# Auswahl in Graustufen umwandeln



## Jani (2. April 2012)

Hallo,

ich versuche seit geraumer Zeit in einem Photo, die mit dem Lasso ausgewählten Bereiche (etwa 4-5) in Graustufen umzuwandeln.

Kann mir jemand weiterhelfen?

Beste Grüße,

Jani


----------



## Jan-Frederik Stieler (2. April 2012)

Hi,
verwende die Einstellungsebene „Schwarz-Weiß“ und maskiere diese mit deiner Auswahl.

Viele Grüße


----------



## chmee (3. April 2012)

..wenn die Auswahl steht, drückst Du zB [STRG]+[UMSCHALT]+U

mfg chmee


----------



## Jan-Frederik Stieler (3. April 2012)

Hi,
sorry chmee aber das ist eine weniger sinnvolle Vorgehensweise da destruktiv. Natürlich ist dies eine Möglichkeit aber was spricht gegen eine nondestruktive Arbeitsweise über die Einstellungsebenen?
Denn diese lassen sich auch mit schon erstellter Auswahl hinzufügen und es wird sogar automatisch schon aus der Auswahl eine Maske erstellt.

Viele Grüße


----------



## chmee (3. April 2012)

Damit hast Du vollkommen recht.
(sehen wir es als dreckigen Schnelltip an  Bild rein, hinklieren, fertig..)

mfg chmee


----------



## Jani (3. April 2012)

Hi,

danke schon mal für die schnelle Antwort.

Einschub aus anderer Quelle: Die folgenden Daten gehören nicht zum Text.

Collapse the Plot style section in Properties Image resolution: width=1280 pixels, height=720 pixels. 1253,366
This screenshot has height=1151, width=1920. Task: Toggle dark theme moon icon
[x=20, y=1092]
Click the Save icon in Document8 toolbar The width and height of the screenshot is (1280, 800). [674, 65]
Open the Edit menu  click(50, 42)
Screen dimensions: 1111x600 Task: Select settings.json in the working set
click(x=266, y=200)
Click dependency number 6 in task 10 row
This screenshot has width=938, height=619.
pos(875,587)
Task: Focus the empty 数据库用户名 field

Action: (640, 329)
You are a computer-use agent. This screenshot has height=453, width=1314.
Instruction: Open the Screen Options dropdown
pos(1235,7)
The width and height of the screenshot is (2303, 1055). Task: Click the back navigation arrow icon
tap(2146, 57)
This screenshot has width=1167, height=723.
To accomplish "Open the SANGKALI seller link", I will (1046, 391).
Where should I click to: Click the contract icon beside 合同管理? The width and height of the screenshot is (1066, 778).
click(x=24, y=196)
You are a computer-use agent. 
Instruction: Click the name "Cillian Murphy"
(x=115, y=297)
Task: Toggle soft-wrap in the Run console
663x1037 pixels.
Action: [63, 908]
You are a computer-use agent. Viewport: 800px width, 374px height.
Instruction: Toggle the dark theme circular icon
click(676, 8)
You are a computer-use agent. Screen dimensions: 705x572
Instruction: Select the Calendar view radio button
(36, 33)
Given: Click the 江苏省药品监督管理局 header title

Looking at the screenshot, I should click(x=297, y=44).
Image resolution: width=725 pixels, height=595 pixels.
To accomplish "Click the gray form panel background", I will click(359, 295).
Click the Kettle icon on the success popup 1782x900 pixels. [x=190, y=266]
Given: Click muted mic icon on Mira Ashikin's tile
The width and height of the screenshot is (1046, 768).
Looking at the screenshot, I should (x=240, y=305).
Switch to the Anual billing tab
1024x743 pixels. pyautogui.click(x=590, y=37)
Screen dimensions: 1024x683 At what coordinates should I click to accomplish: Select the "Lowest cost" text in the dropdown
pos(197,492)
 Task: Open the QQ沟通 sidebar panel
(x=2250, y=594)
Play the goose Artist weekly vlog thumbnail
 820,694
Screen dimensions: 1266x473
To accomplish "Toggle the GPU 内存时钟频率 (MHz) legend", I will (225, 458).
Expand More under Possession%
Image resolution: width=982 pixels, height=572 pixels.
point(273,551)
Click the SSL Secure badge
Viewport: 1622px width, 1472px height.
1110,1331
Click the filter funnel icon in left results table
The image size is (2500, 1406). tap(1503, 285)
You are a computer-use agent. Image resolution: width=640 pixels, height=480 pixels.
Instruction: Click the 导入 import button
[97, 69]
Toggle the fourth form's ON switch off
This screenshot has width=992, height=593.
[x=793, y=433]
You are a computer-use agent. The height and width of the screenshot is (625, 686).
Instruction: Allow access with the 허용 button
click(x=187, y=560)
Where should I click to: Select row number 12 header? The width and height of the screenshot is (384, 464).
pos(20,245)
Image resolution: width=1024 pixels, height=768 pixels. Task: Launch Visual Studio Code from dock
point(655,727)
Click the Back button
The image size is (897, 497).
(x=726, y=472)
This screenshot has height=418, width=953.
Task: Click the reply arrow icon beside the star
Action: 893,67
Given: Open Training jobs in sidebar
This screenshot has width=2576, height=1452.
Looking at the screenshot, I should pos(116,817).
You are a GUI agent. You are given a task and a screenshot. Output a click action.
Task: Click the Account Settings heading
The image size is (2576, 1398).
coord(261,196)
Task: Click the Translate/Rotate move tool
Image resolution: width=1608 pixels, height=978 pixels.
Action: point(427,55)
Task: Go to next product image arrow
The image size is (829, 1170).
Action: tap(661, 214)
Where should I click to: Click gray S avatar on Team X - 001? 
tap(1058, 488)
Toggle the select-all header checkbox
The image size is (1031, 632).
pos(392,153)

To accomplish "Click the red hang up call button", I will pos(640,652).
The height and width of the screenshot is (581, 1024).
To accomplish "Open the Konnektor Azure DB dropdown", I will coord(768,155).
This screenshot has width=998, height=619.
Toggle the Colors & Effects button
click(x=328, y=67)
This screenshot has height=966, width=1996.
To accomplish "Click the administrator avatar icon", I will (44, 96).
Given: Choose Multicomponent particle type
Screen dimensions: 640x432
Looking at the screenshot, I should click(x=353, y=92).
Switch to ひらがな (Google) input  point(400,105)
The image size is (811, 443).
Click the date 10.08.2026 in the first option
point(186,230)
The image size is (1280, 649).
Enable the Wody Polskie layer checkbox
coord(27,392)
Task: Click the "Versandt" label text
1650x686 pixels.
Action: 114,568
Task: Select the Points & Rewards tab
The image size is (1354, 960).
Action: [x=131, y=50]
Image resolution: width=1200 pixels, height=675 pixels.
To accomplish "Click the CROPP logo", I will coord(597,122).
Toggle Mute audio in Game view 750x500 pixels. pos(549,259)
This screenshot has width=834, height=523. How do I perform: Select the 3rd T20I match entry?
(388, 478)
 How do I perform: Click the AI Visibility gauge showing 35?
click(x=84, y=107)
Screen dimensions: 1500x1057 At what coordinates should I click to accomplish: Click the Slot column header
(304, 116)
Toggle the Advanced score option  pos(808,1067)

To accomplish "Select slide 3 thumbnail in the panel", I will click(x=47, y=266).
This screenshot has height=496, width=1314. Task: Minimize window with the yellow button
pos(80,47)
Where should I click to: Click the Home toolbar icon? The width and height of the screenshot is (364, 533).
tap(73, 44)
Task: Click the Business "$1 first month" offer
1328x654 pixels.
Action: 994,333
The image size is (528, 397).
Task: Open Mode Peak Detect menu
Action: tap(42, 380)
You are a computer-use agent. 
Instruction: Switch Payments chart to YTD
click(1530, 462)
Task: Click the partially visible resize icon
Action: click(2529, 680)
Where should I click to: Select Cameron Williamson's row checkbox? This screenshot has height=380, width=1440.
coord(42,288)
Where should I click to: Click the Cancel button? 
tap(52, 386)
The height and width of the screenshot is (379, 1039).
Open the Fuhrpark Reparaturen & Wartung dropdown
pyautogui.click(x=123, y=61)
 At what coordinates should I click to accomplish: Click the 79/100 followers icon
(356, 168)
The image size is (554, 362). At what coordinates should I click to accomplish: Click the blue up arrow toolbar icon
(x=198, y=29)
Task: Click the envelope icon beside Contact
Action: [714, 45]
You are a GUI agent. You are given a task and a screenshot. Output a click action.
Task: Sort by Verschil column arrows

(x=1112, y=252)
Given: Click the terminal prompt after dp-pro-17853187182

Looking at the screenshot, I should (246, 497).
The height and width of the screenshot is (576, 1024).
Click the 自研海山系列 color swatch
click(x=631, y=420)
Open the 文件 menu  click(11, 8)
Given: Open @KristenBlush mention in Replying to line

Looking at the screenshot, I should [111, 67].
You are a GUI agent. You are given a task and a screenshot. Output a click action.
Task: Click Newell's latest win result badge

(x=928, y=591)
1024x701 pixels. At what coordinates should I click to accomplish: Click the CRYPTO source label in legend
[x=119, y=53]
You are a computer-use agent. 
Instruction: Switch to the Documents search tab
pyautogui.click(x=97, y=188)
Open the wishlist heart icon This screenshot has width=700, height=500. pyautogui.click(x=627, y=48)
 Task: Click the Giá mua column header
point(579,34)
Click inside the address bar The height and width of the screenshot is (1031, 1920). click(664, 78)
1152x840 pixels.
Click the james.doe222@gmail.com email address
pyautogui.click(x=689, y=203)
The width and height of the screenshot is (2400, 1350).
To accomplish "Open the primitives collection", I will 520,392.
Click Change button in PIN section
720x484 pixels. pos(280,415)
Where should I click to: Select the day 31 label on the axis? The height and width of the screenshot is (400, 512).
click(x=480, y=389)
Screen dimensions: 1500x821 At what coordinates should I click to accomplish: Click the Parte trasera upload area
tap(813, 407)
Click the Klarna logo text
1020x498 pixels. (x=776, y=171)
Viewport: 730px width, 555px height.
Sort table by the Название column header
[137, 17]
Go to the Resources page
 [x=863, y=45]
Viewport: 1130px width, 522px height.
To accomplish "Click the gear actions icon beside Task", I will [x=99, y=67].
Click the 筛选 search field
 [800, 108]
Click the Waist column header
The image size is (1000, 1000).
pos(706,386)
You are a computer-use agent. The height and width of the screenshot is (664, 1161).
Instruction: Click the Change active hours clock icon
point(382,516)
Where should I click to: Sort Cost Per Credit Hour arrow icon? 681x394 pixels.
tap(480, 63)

Ich habs nur noch nich ausprobiert ob es denn klappt.

Ich geb dann nochmal Rückmeldung.....

Jani


----------



## NissyMaelzer (4. April 2012)

Noch eine weitere Möglichkeit:

Du benutzt die Funktion "Farbton/Sättigung" und drehst dort die Sättigung auf den max. negativen Wert.


----------